Accidents can happen at any time, and on a wide scope of severity. At times, accidents happen because of human error or negligence, which can lead to a personal injury claim. Common examples of personal injury cases include motor vehicle collisions, slip and falls, workplace injuries, dog bites, medical malpractice, product defects, and assault.
When someone is seriously injured in an accident due to another’s negligence, they may be entitled to certain compensation for their damages and losses incurred as a result of the accident and subsequent injuries. Damages and losses differ from case to case depending on several factors, such as the extent of injuries, the extent of negligence, and the unique circumstances of the accident.
Common Types of Losses
Personal injury claims generally recognize and consider three types of losses, referred to as “compensatory damages.” These include economic losses, future economic losses, and non-economic losses. Types of economic losses may include medical expenses, hospital bills, OTC medication costs, prescription costs, lost wages, time off work, child care expenses, home maintenance expenses, fuel costs (to and from doctors’ visits), and similar expenditures.
Types of future economic losses may include prolonged medical treatment, physical therapy, long-term care, future medical expenses, future prescription costs, future hospital costs, and more. Types of non-economic losses may include pain and suffering, permanent disability, permanent disfigurement, mental anguish, PTSD, loss of social life, loss of work abilities, loss of companionship, loss of education experience, and more.
After being seriously injured in an accident, a person will require medical attention; and unfortunately, medical care is not free. Medical bill coverage is a big part of the financial recovery in a personal injury case. Services like ambulance rides, surgeries, doctor’s appointments, physical therapy, medical treatments, medicine, MRI’s, x-rays, CT scans, follow up care, and more, all cost a lot of money, even with health coverage.
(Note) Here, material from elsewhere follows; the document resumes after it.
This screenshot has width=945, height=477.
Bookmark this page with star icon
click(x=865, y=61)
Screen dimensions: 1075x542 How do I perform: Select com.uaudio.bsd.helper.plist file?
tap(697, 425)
The total cost of a victim’s medical expenses vary from case to case, and depend largely on the extent and needs of their injuries. For more serious injuries, medical expenses can be ongoing for the remainder of a victim’s life, so future medical costs must be considered in a personal injury claim as well.
Lost Income and Additional Losses
When a person is seriously injured in an accident, they are unable to work, which means they lose out on the bi-weekly wages that generally pay for the cost of living. Rent, mortgages, car payments, electric bills, groceries, and more, are all common bills that must be paid to maintain the quality of life a victim had before the accident. If they are unable to work, they are losing money that usually pays these expenses and more. These types of losses may be recoverable in a personal injury case.
Additional monetary losses that may result from a serious injury include vehicle replacement, funeral costs, pain and suffering, loss of companionship, loss of work abilities, long-term emotional trauma, PTSD, and more.